Your instructions:
Using the data beneath, show every line that includes the word "screenshot".

(Extracted records)
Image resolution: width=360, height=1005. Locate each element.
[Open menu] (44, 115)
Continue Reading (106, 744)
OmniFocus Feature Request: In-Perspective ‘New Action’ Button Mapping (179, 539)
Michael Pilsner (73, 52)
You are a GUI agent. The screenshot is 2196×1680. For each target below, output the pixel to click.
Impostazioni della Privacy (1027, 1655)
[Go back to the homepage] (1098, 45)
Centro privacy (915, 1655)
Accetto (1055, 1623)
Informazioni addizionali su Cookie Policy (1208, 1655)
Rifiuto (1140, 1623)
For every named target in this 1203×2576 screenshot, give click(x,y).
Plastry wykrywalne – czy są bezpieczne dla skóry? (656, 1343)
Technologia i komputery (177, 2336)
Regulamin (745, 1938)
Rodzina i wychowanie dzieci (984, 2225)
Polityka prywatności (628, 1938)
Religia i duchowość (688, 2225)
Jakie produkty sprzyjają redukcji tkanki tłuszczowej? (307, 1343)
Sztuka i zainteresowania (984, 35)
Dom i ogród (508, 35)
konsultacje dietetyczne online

Task answer:
You are a GUI agent. The screenshot is 2196×1680. For each target below, output the pixel to click.
For every named target in this 1203×2576 screenshot, give click(x,y).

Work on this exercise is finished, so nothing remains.